In March 2007, petitioner was sentenced to a term of imprisonment of 1½ to 3 years upon his conviction of grand larceny in the fourth degree, with the sentence to run nunc pro tunc from September 27, 2006. Neither the sentence and commitment orders nor the sentencing minutes addressed the manner in which this sentence was to run relative to petitioner's prior undischarged prison terms. The Department of Correctional Services treated petitioner's 2007 sentence as running consecutively to his prior uncharged terms, prompting petitioner to commence this habeas corpus proceeding to challenge that computation and the legality of his continued incarceration. Supreme Court dismissed the petition on the ground that petitioner had not demonstrated that he was entitled to immediate release from custody. This appeal ensued.

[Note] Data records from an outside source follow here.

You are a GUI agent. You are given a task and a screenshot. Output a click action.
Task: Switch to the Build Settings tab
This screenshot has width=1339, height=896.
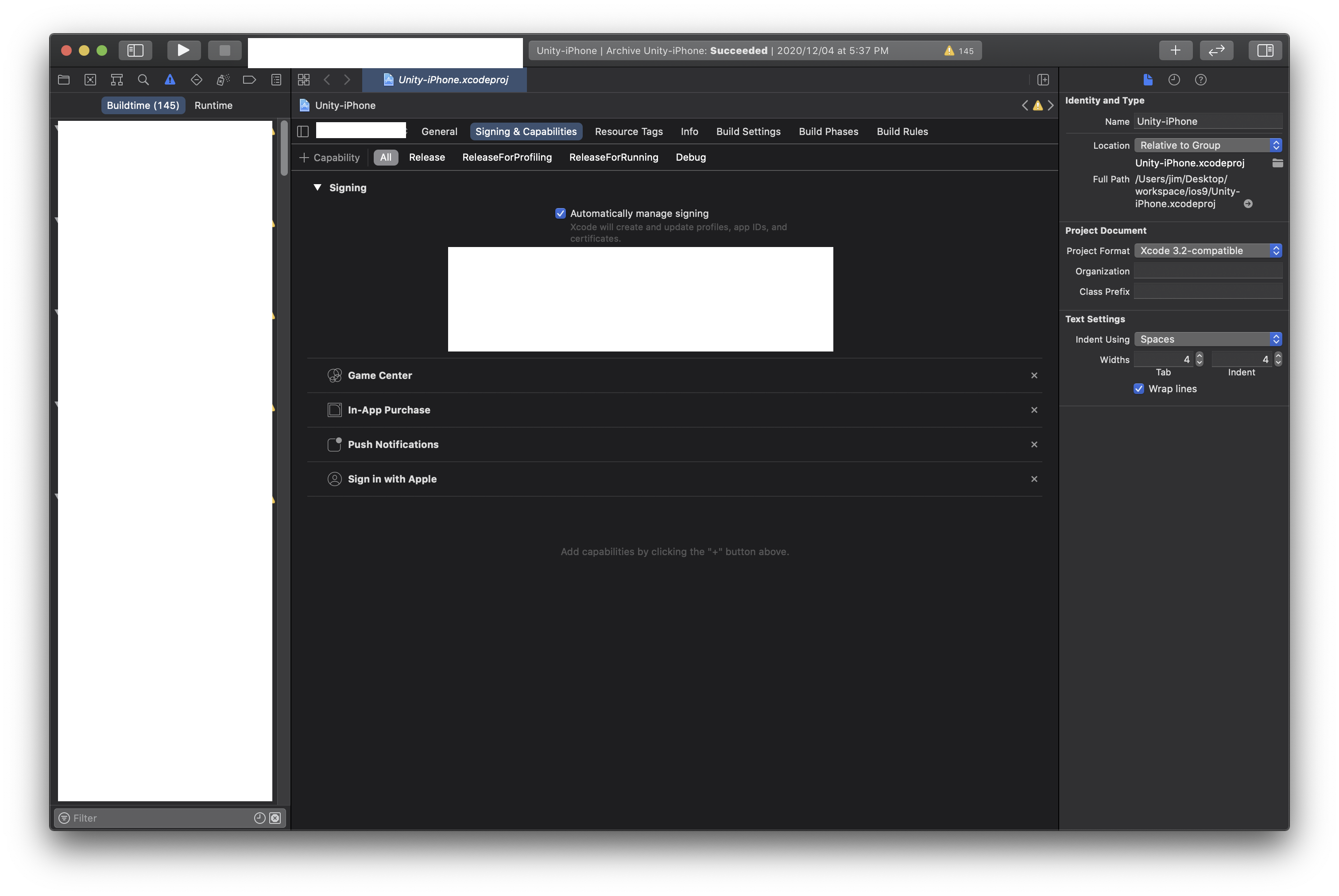[748, 131]
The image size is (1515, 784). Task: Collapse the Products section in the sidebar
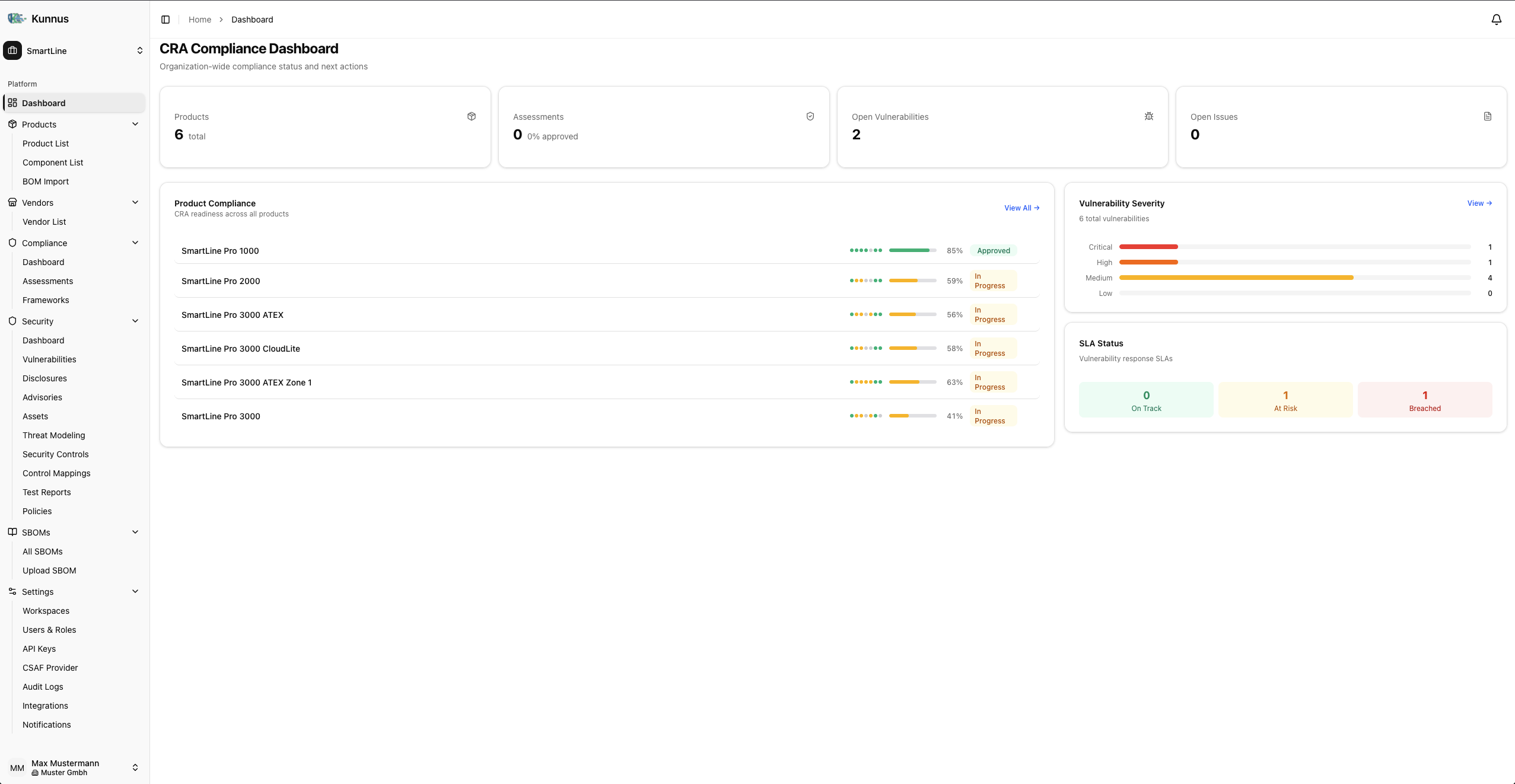click(135, 123)
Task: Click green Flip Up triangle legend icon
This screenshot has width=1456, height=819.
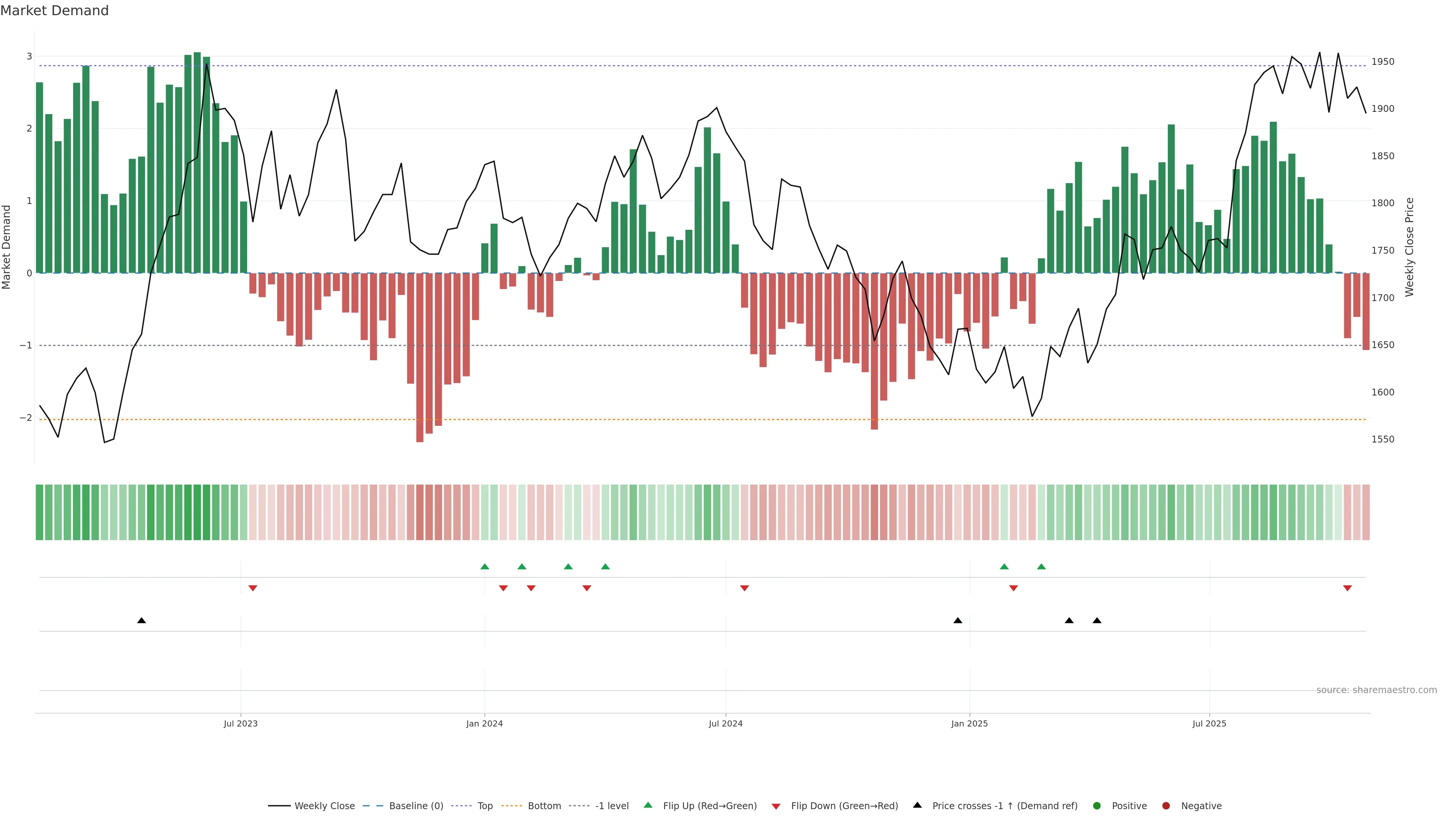Action: click(648, 805)
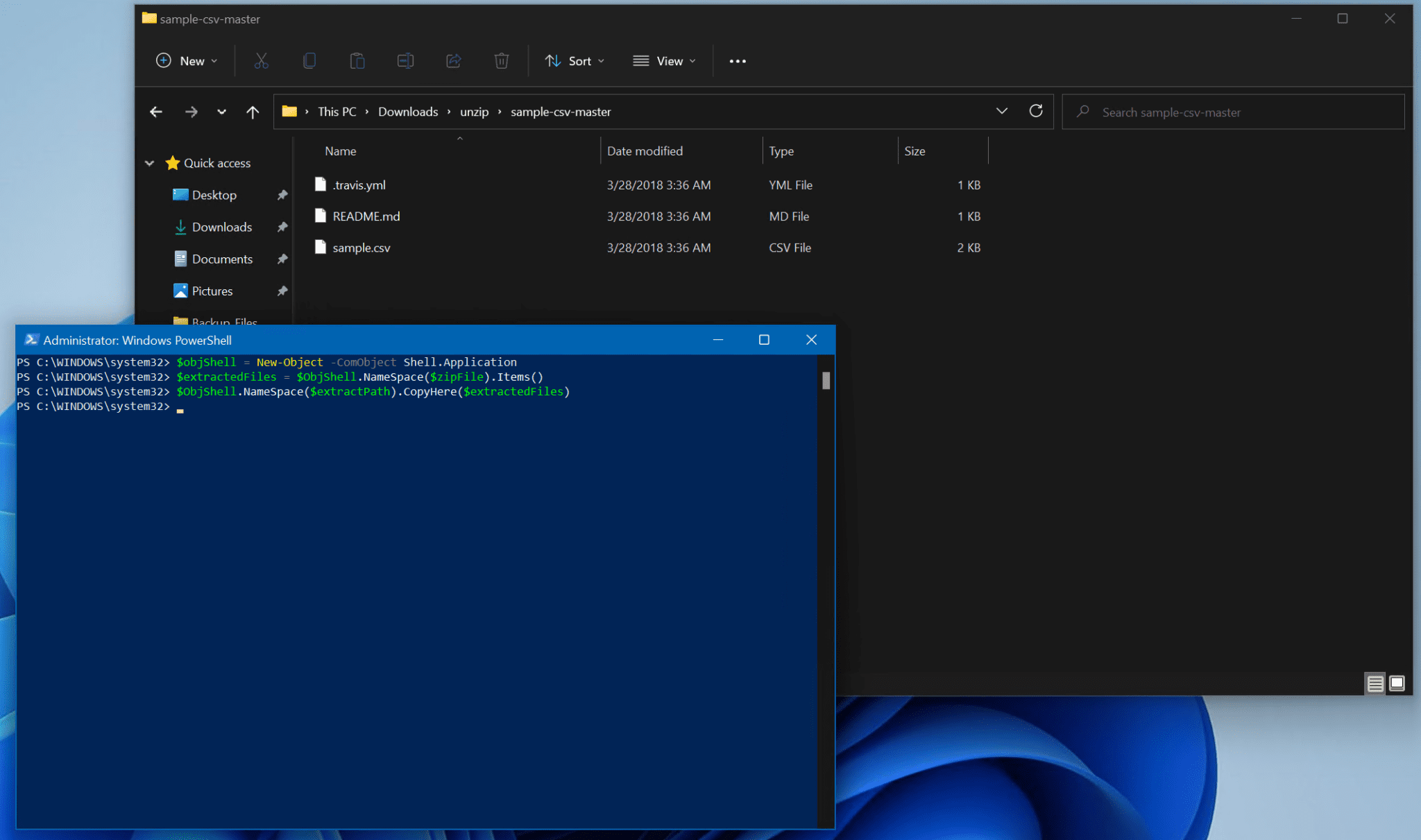Cut the selected file using the scissors icon
1421x840 pixels.
click(x=261, y=61)
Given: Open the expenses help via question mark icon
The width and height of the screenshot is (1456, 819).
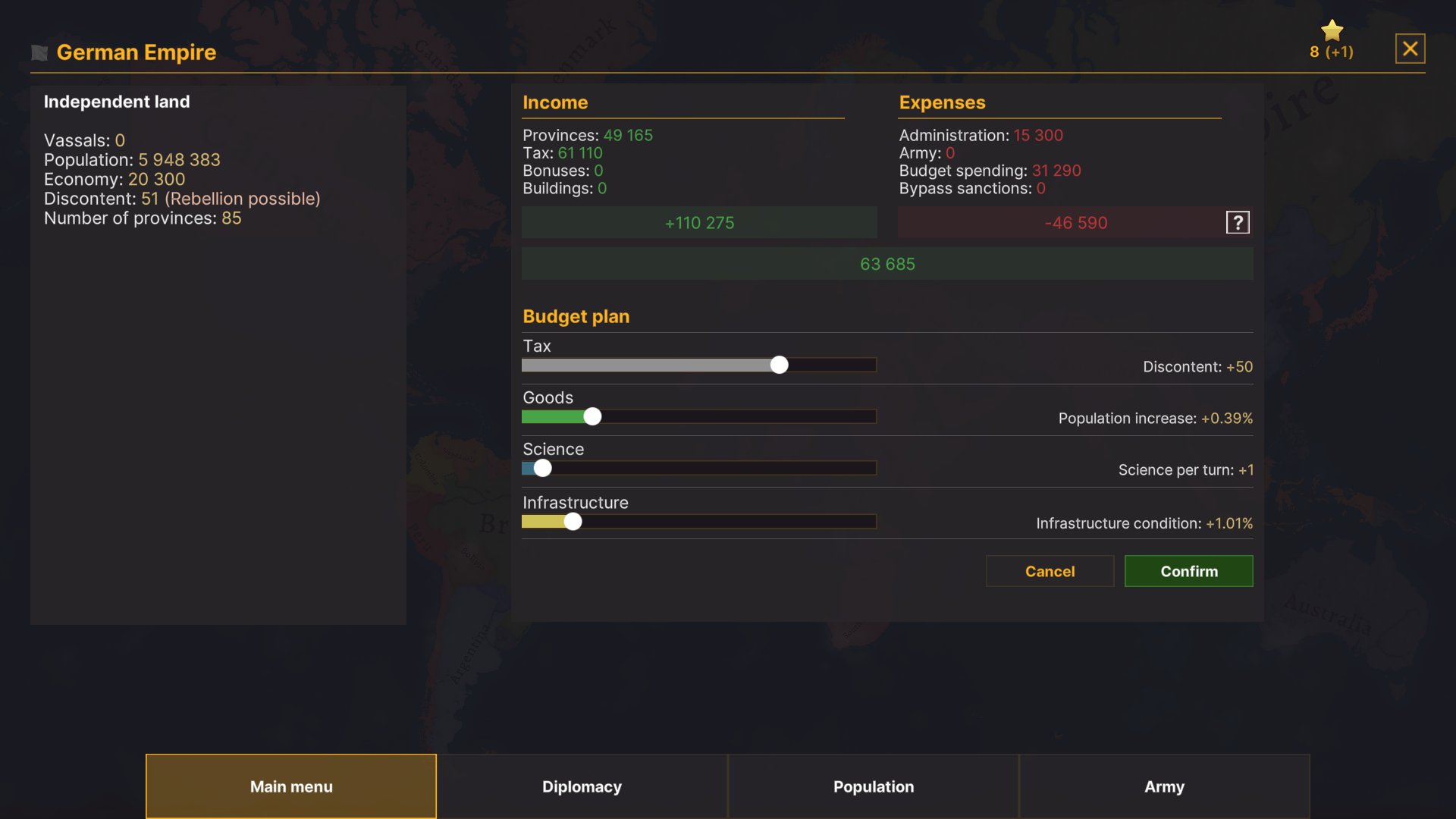Looking at the screenshot, I should pos(1237,221).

We affirm the dismissal of the petition, albeit on a different ground than that expressed by Supreme Court. A review of the record confirms that petitioner was sentenced in 2007 as a second felony offender and, therefore, was subject to the consecutive sentence provisions of Penal Law § 70.25 (2-a). Where a sentencing court is required by statute to impose a consecutive [*2]sentence, it is deemed to have imposed the consecutive sentence the law requires—even in the absence of a judicial pronouncement to that effect (see People ex rel. Gill v Greene, 12 NY3d 1, 4 [2009], cert denied sub nom. Gill v Rock, 558 US —, 130 S Ct 86 [2009]; People ex rel. Hunter v Yelich, 63 AD3d 1424, 1425 [2009]). Accordingly, we discern no error in the computation of petitioner's sentence (see Matter of Grey v Fischer, 63 AD3d 1431, 1432 [2009]). As the sentencing court was statutorily required to impose the 2007 sentence to run consecutively to his undischarged prison terms, petitioner's contention—that the court, by ordering the 2007 sentence to run nunc pro tunc from September 26, 2007, intended for the sentence to run concurrent to his undischarged prison terms—is without merit.

Peters, J.P., Spain, Lahtinen, Kavanagh and Garry, JJ., concur. Ordered that the judgment is affirmed, without costs.